Task material:
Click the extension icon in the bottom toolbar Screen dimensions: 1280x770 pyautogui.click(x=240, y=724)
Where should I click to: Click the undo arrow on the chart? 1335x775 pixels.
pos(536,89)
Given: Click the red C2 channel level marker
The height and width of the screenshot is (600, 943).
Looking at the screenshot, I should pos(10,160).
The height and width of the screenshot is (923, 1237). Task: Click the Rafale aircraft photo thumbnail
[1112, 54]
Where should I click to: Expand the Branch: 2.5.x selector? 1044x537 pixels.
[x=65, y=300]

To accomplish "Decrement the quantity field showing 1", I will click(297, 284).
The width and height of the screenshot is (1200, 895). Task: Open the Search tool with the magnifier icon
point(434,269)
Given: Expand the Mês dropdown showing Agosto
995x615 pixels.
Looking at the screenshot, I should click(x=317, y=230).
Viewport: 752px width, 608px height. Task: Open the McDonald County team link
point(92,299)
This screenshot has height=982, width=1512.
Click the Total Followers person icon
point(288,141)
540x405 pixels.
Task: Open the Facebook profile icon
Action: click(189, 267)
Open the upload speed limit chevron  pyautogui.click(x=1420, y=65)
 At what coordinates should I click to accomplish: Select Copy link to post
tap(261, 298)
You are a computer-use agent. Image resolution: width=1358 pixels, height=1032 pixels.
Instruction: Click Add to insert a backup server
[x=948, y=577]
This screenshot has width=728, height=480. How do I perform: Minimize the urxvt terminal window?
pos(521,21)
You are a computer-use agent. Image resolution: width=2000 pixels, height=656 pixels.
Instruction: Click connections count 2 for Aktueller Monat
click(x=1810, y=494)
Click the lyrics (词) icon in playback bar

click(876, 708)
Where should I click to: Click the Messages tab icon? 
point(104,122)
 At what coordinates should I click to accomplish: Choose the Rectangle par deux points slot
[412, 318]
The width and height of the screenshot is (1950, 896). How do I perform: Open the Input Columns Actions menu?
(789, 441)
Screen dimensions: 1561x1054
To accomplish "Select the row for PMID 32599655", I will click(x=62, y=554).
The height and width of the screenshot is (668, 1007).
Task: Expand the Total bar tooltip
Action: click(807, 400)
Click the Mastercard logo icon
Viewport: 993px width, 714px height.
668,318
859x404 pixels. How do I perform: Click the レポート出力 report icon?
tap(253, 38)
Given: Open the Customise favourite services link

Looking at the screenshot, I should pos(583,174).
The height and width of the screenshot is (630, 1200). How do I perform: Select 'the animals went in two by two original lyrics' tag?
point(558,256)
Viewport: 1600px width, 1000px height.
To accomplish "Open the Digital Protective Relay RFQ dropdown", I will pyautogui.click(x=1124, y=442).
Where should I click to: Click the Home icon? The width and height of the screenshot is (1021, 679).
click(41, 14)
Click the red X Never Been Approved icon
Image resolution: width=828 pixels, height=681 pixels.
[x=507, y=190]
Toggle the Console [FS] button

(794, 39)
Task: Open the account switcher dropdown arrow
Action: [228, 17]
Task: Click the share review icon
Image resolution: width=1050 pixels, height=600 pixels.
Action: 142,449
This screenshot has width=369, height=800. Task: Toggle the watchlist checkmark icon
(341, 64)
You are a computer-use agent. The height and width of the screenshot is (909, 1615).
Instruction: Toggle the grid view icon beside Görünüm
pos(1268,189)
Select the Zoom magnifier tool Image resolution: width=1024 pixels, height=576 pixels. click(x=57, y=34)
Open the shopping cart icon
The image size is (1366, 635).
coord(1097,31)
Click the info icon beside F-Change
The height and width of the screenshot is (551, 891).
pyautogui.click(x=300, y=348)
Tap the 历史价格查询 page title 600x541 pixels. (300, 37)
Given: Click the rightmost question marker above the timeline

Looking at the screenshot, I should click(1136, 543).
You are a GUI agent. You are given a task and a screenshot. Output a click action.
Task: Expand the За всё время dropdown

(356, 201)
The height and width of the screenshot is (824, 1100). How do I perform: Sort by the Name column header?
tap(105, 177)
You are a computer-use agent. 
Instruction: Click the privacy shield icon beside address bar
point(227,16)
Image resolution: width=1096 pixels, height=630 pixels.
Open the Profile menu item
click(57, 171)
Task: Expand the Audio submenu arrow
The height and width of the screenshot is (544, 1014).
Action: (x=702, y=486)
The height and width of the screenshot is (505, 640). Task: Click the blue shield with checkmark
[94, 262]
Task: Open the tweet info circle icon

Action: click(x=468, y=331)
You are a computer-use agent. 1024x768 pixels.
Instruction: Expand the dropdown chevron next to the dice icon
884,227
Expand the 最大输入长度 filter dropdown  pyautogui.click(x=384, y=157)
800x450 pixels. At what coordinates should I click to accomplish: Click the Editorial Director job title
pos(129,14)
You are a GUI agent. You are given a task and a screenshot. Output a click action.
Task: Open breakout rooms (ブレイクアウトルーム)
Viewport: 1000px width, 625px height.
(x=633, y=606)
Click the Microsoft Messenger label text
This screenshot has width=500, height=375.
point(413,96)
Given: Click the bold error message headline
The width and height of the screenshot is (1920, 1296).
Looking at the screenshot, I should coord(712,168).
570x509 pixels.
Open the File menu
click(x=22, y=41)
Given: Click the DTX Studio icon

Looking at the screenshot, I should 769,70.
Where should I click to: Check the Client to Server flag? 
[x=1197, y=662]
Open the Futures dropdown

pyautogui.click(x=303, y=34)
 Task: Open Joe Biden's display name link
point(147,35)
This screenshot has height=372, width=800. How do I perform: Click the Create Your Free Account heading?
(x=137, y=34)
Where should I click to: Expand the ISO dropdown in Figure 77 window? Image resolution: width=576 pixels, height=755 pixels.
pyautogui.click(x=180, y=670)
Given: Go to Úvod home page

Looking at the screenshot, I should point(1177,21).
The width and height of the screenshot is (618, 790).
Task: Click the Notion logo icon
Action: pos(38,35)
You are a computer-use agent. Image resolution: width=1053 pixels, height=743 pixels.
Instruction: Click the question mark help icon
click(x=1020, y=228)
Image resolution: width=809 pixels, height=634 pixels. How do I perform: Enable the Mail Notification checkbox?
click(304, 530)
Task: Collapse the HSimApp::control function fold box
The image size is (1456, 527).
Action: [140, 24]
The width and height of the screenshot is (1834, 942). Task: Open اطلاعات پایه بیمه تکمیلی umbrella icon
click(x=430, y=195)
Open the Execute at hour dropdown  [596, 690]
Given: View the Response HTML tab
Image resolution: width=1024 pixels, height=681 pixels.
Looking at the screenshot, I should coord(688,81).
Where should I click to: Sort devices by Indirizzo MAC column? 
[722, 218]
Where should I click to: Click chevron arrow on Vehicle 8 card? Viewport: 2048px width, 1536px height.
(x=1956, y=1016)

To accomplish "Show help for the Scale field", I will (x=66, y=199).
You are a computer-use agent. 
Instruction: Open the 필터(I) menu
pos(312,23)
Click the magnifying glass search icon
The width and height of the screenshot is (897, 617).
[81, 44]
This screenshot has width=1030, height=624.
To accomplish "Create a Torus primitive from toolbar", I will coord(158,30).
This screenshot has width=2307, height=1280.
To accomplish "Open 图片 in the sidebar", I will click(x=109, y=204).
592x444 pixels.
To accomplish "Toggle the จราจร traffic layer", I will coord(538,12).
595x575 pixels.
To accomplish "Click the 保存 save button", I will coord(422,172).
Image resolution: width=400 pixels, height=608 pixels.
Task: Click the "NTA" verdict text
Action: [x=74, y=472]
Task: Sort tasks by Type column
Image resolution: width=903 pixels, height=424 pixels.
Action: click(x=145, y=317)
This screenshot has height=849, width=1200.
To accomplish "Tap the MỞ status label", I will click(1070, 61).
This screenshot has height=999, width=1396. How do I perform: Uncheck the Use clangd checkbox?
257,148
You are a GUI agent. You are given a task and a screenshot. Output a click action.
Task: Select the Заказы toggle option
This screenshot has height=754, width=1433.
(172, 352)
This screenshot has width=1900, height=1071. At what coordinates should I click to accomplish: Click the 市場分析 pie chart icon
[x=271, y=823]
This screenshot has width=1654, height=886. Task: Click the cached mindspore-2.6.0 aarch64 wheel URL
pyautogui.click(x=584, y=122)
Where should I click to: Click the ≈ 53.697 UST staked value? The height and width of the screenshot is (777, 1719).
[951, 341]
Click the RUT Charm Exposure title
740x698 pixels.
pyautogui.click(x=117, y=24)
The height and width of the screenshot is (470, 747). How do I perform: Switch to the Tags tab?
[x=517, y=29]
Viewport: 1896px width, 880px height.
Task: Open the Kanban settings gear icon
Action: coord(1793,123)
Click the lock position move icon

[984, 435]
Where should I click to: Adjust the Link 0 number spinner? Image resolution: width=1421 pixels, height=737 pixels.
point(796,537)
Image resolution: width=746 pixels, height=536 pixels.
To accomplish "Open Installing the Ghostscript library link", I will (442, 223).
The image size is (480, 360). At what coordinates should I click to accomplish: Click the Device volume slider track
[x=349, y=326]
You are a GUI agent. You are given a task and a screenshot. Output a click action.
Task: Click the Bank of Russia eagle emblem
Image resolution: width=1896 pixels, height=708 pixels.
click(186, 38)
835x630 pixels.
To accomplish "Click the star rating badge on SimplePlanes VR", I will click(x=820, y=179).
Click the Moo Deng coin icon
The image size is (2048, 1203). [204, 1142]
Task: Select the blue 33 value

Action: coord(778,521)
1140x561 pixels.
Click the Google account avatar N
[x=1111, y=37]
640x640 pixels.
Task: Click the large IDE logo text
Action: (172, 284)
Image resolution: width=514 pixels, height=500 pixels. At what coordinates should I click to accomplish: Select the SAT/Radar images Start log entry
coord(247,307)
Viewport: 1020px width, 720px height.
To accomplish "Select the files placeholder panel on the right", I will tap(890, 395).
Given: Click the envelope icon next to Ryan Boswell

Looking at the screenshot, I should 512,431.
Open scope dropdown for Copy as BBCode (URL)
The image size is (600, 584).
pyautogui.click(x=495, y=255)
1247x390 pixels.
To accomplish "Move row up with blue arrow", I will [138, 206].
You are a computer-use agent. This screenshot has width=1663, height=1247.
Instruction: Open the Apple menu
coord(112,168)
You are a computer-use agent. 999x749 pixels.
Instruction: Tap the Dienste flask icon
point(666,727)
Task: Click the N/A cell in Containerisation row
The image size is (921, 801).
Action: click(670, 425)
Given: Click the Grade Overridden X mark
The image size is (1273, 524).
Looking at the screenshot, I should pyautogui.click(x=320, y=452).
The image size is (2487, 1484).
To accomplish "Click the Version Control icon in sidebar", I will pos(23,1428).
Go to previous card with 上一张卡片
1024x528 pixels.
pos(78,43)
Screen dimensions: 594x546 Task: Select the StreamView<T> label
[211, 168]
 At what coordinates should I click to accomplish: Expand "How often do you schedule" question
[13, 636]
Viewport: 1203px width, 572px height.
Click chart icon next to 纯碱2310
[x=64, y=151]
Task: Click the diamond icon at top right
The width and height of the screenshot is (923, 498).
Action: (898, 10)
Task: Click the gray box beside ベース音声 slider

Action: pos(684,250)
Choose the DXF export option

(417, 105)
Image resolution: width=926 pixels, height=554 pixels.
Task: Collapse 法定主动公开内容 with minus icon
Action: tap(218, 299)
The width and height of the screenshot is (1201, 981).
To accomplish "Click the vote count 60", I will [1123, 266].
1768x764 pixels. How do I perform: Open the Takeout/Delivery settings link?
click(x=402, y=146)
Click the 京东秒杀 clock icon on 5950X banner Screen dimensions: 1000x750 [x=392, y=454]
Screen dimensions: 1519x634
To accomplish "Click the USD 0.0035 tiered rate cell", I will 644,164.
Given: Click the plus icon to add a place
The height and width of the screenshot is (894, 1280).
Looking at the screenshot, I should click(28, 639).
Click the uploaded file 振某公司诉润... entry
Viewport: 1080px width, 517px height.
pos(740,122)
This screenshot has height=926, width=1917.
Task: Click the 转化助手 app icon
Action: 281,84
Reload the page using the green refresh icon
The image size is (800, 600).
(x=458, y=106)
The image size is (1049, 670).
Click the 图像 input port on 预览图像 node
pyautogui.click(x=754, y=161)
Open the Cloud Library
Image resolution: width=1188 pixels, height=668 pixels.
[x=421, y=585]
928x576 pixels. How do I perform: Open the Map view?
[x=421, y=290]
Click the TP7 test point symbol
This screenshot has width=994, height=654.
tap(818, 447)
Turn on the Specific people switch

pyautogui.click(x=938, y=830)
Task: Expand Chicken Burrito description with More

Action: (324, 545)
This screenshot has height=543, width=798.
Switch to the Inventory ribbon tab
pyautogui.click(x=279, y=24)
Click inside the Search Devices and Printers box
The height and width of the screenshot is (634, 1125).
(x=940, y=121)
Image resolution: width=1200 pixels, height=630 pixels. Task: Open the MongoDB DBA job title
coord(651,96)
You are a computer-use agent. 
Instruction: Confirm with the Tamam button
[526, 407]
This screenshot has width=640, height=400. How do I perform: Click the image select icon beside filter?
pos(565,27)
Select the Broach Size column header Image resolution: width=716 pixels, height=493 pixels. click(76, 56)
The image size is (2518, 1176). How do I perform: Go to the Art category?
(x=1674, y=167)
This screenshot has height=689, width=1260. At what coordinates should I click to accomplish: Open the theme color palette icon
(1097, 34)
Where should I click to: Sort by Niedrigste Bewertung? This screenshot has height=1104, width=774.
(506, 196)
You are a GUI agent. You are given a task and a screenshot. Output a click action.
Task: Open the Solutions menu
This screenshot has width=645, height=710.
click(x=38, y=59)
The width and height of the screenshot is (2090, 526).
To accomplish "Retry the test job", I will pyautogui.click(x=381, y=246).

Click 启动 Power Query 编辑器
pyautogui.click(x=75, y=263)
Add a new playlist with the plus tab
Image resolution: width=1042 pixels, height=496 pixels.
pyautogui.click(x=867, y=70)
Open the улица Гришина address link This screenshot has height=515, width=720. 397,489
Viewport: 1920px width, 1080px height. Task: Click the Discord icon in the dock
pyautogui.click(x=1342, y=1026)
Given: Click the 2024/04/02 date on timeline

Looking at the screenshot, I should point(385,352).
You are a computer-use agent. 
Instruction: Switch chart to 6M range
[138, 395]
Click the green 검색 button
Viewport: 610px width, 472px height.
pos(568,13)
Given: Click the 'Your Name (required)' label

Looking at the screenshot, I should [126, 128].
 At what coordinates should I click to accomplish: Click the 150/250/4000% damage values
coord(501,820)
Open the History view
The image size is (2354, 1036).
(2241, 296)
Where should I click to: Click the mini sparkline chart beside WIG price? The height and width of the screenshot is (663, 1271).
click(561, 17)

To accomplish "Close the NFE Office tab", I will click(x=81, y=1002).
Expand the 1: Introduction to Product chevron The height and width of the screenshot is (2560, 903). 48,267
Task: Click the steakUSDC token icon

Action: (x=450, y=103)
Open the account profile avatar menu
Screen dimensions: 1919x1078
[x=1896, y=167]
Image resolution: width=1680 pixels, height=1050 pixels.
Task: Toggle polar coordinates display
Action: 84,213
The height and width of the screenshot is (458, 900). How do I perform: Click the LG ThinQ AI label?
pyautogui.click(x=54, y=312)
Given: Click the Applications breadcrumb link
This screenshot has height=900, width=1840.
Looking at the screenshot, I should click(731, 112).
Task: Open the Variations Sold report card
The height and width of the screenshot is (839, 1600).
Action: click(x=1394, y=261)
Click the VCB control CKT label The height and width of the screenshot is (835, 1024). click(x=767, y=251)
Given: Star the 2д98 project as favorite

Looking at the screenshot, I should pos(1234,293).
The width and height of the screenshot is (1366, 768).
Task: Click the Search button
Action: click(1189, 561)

Task item: Across the entries, state how many lines contain "computer", giving the number only.

Answer to the exercise: 11